Grazie all’integrazione di Eurotax in Tcar
Roma, 7 lug. – Il mercato dell’usato vale oggi circa 24,4 miliardi di euro, quasi 8 miliardi in più rispetto a quello del nuovo (16,5 miliardi) , confermandosi uno dei pilastri della distribuzione automotive italiana. Il comparto continua a mostrare segnali di solidità anche nel 2026: a maggio i trasferimenti di proprietà sono cresciuti del 2,4% rispetto allo stesso mese dell’anno precedente e, nei primi cinque mesi dell’anno, hanno registrato un incremento complessivo del 2,3% . In un Paese con oltre 41 milioni di veicoli in circolazione e in un settore in cui la redditività media delle concessionarie si colloca spesso al di sotto dell’1% del fatturato, il veicolo usato resta una leva strategica per la generazione di margini. Per questo motivo, la capacità di determinarne correttamente il valore assume un ruolo sempre più centrale nelle attività di concessionari e gruppi di distribuzione.
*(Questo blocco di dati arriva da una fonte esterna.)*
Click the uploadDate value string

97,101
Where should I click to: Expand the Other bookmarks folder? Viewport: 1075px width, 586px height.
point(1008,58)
Tuttavia, oggi valutare un’auto significa considerare un insieme di variabili sempre più ampio. Non basta più identificare marca, modello e anno di immatricolazione: per arrivare a una valutazione accurata e oggettiva servono informazioni puntuali sulla configurazione effettiva del veicolo, sugli equipaggiamenti presenti, sulla sua storia amministrativa e sull’andamento reale del mercato. Anche perché una valutazione imprecisa può rallentare la rotazione dello stock e incidere su permuta, rivendita e conseguenzialmente sulla marginalità.